“Michel, we hebben het gefikst, we gaan verhuizen! We gaan weg van deze bovenwoning!”
Michel zet z’n hoofdtelefoon af en kijkt z’n vader aan. “Waar gaan we dan heen, papa?” Hij voelt een tinteling in zijn buik en zijn hart maakt een sprongetje, “krijgen we dan eindelijk een tuin?” Zijn vaders blik betrekt.
“Nou, ehm, nee, geen tuin, maar het is wel een beneden -”
“Dan laat maar,” valt Michel hem in de rede, en hij zet meteen zijn hoofdtelefoon weer op. Zijn vader wist toch hoe graag hij een tuin wou?
“Morgen gaan we kijken,” roept zijn vader. Michel haalt zijn schouders op. Het zal wel.
…
Ze parkeren de auto in een donkere straat, met huizen direct aan de straat.
“Kom,” zegt zijn vader, terwijl hij uitstapt, “het is heel bijzonder, er is namelijk een souterrain…”
“Een zoete wat?”
“Een souterrain, een ‘onderverdieping’. Aangezien het huis aan het water staat kan je vandaaruit in de rivier kijken. Alsof je onder water staat!”
Even later staan ze in de kelder. In de zoeterijne kamer. Het is er donker, ondanks dat er een raam is. Zijn vader loopt op het raam af.

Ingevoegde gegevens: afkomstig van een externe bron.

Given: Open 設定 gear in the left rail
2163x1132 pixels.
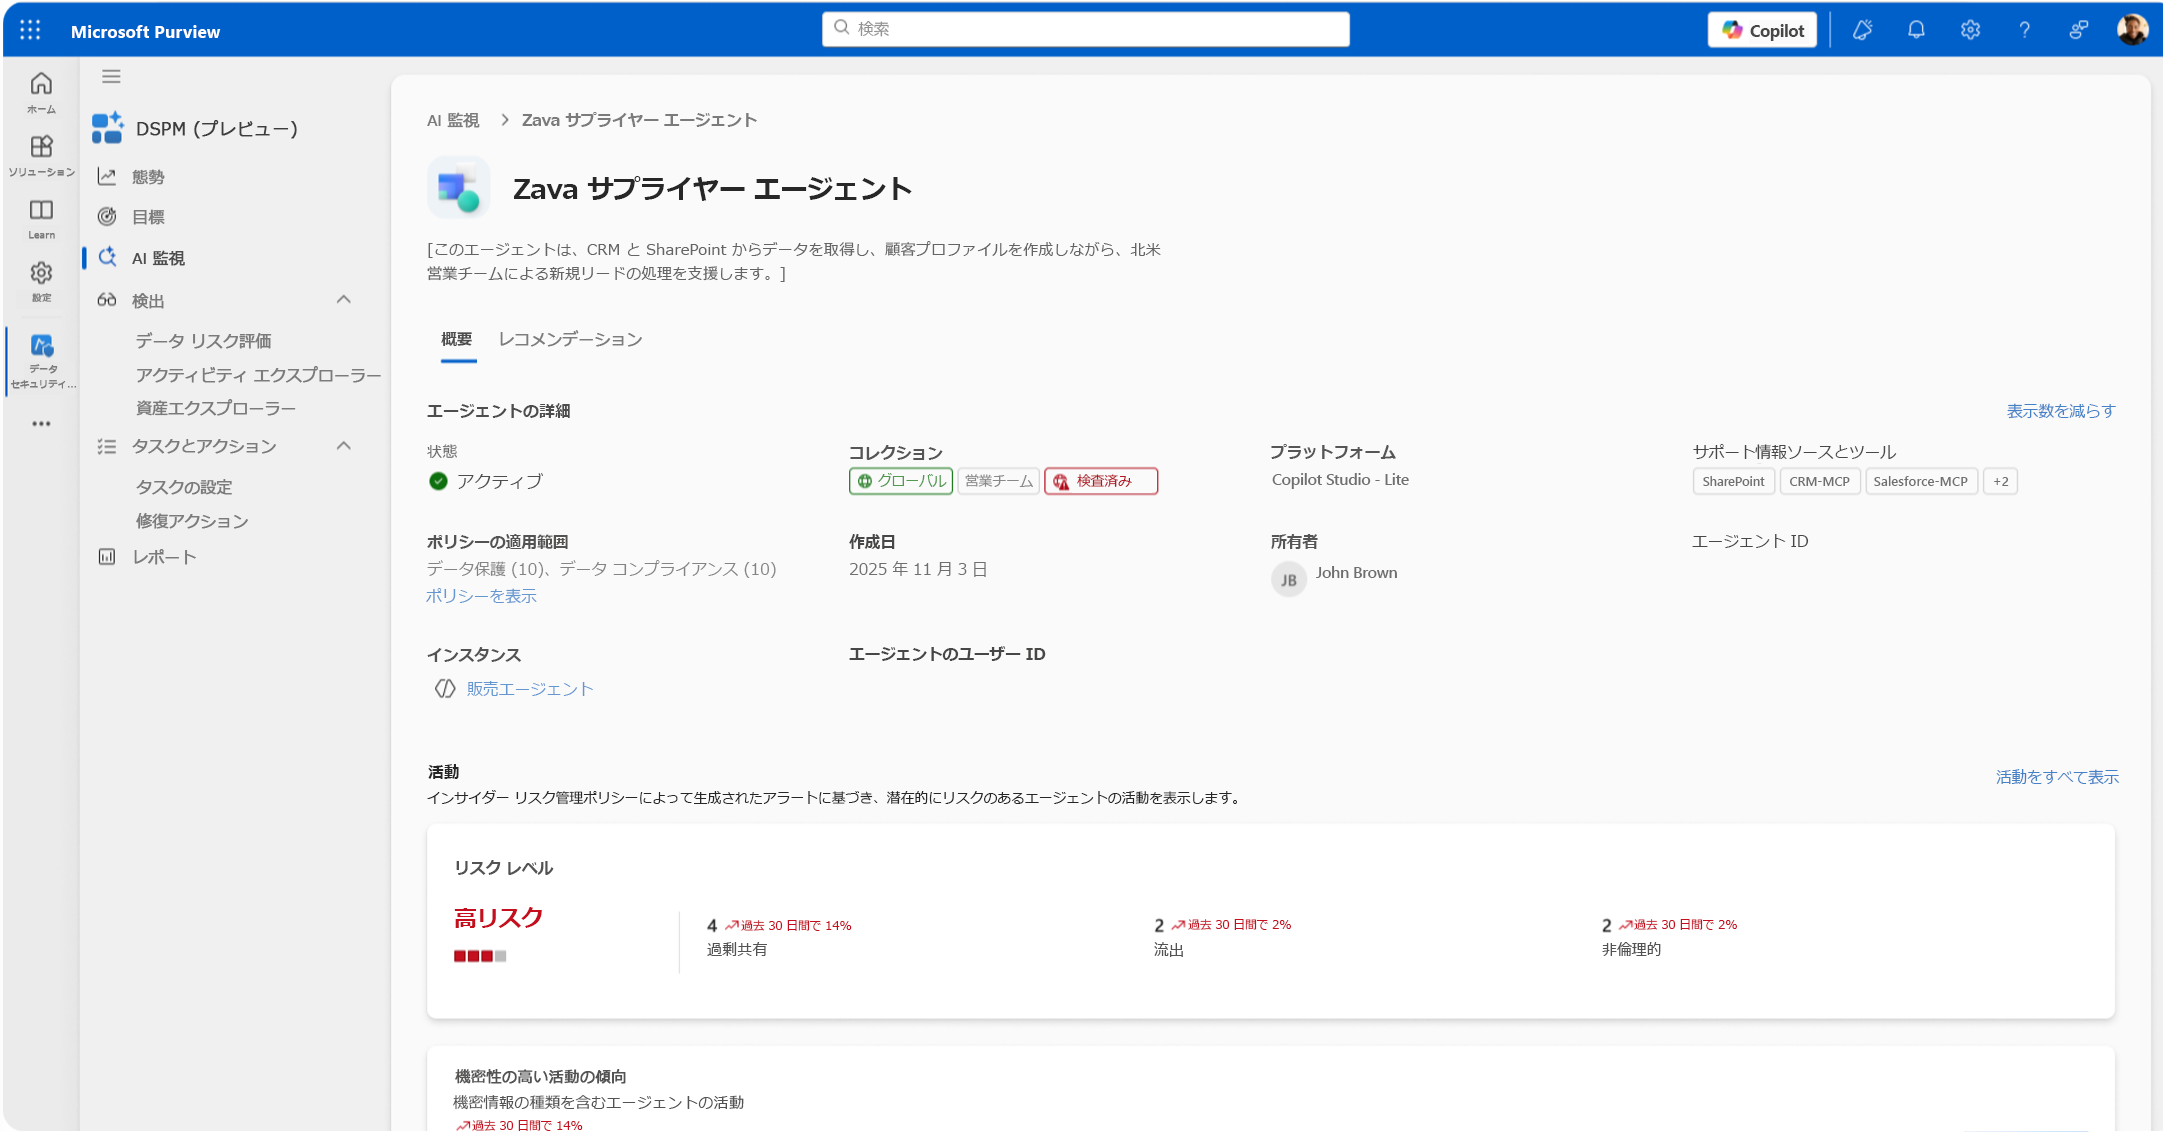Looking at the screenshot, I should pos(41,281).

“Kijk, kijk, Michel, de rivierbodem, vissen!” Met zijn handen in zijn zakken schuifelt Michel naar het raam. Hij wil blauwe lucht zien, gemaaid gras ruiken, vogeltjes horen, met blote voeten door de modder lopen… Niet in een onderzeeboot uit een raampje staren. Hij werpt een beetje verveeld een blik door het raam. Maar dan opeens ziet hij wat. Zijn vader loopt terug naar de trap,
“Ik ga even een sigaret roken. Kom je zo ook weer naar boven?” vraagt hij.
“Ja, ik kom zo, ik kijk nog even.” Michel probeert zo nonchalant mogelijk te klinken. Als hij zijn vaders voetstappen de trap hoort opgaan, duwt Michel z’n gezicht weer tegen het glas.

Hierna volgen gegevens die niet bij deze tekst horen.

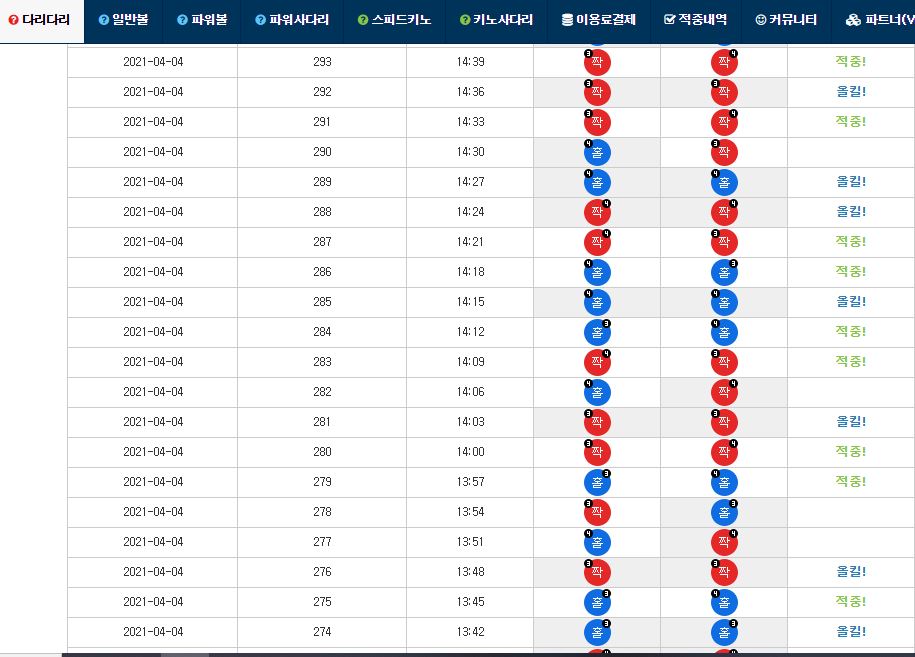Click the horizontal scrollbar at the bottom
The width and height of the screenshot is (915, 657).
(x=488, y=655)
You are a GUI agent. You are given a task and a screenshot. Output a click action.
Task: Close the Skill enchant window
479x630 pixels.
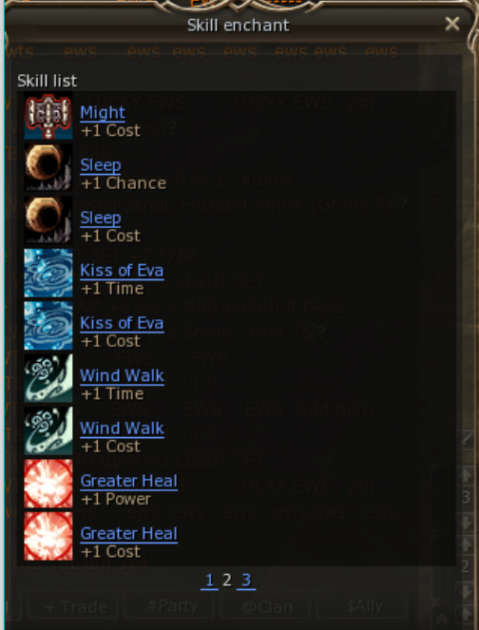tap(452, 24)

Met zijn handen vormt hij een verrekijkertje tussen zijn ogen en de ruit. Hij tuurt door het raam en hij ziet het echt goed: er ligt een schatkistje. Een heel klein houten kistje met een koperkleurig slot, half verscholen in ’t rivierzand.
Die nacht probeert Michel het kistje uit de rivier te halen. Er zit alleen een sleutel in. Zou dit de sleutel zijn van die verroeste fiets die in het steegje staat? Michel probeert het slot en na wat gepeuter springt het open. Hij gaat op de fiets zitten en voordat hij een voet op de trapper heeft komt de fiets in beweging. De fiets fietst vanzelf! Michel heeft totaal geen controle over de fiets die precies lijkt te weten waar hij heen wil. Ze komen in een straat met aan de ene kant huizen en aan de andere kant een stenen oude muur. De fiets stopt bij een deur in de muur.

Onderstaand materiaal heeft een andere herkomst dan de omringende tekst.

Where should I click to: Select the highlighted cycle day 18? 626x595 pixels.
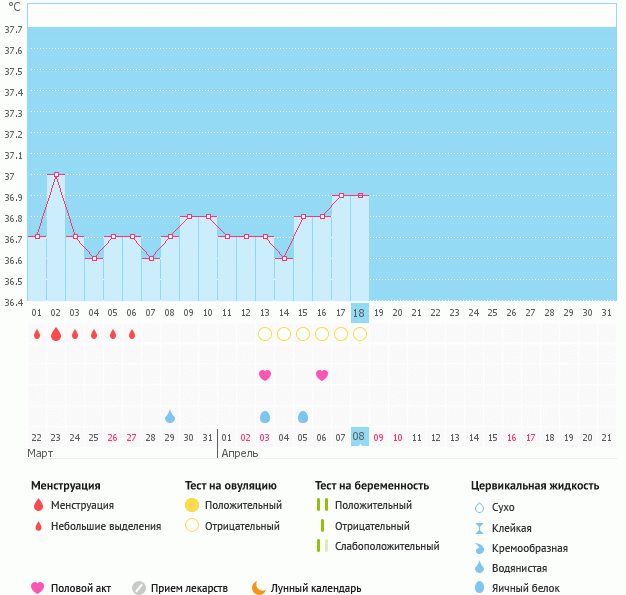(x=359, y=313)
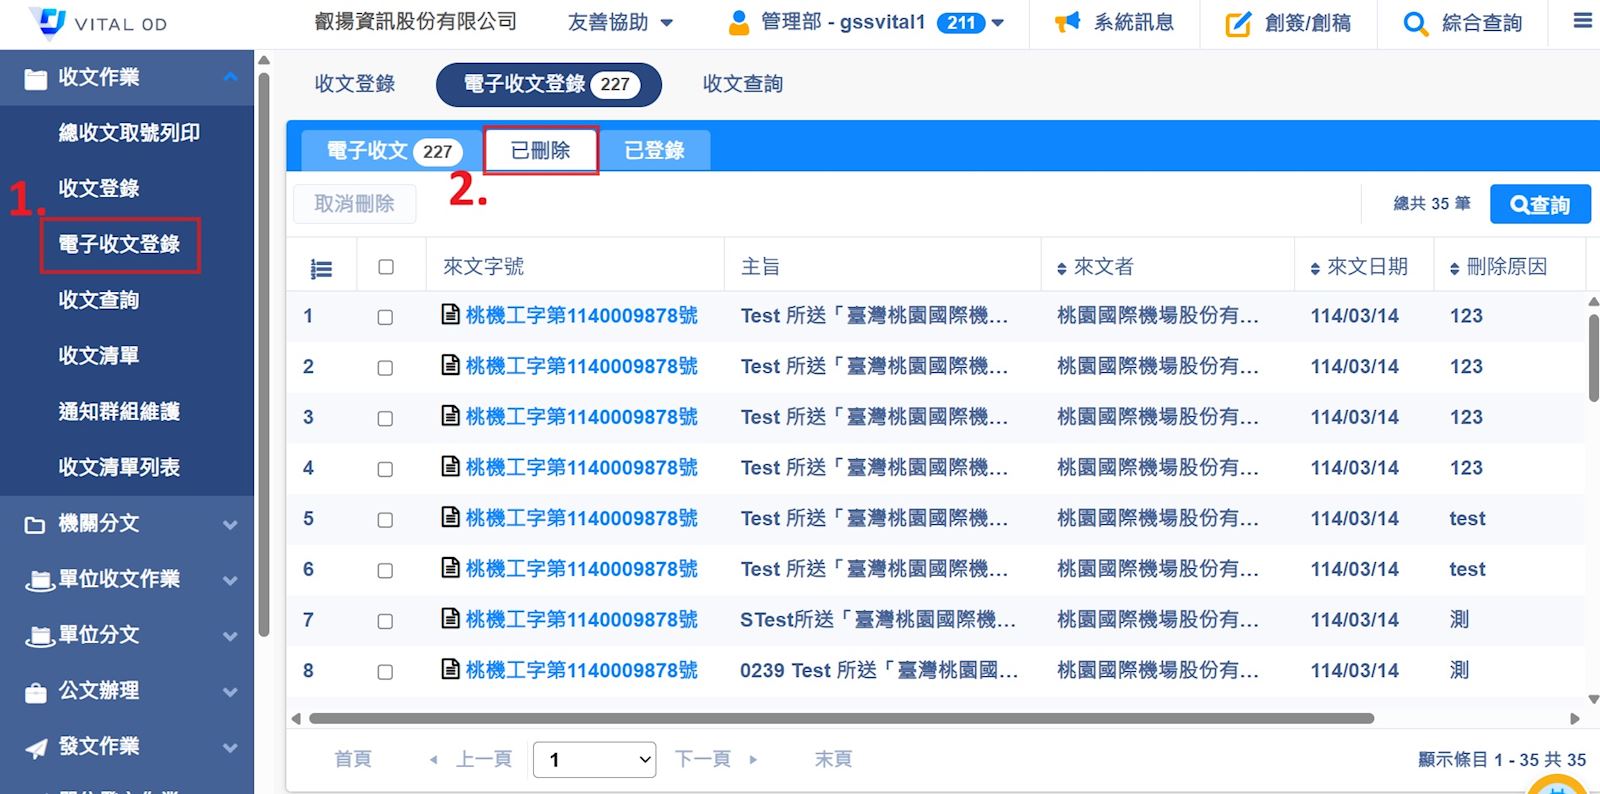The image size is (1600, 794).
Task: Open system messages megaphone icon
Action: pos(1067,22)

Michel haalt de sleutel uit het slot van de fiets en steekt hem in dat van de deur die krakend opengaat. Michel kan zijn ogen niet geloven. Een tuin. Een prachtige tuin! Hij rent naar binnen, springt over boomwortels, rolt in het gras, omarmt een eik, woelt met z’n armen door de bloemenvelden, huppelt verder en ziet dan een tuinhuisje. Hij aarzelt even, maar loopt dan op het vervallen en verveloze huisje af. De ramen zitten vol spinnenwebben. Hij kijkt door het schoonste raam, schrikt, en doet een stap terug. Hij moet nog een keer beter kijken, maar dan ziet hij echt z’n vader zitten, op een klapstoel, in de zoeterijne kamer. Hun blikken kruisen elkaar.
“Papa, ik ben het, ik ben in de tuin,” roept Michel maar z’n vader hoort hem niet. Zijn vader loopt naar het venster en kijkt aan de andere kant door het glas, hun gezichten zijn slechts een paar millimeter gescheiden van elkaar, toch ziet zijn vader hem niet.
Achter hem staat een jongetje. Het is Michels spiegelbeeld.
Maar zijn vader ziet hen niet. Zijn vader ziet alleen de rivierbodem en de vissen.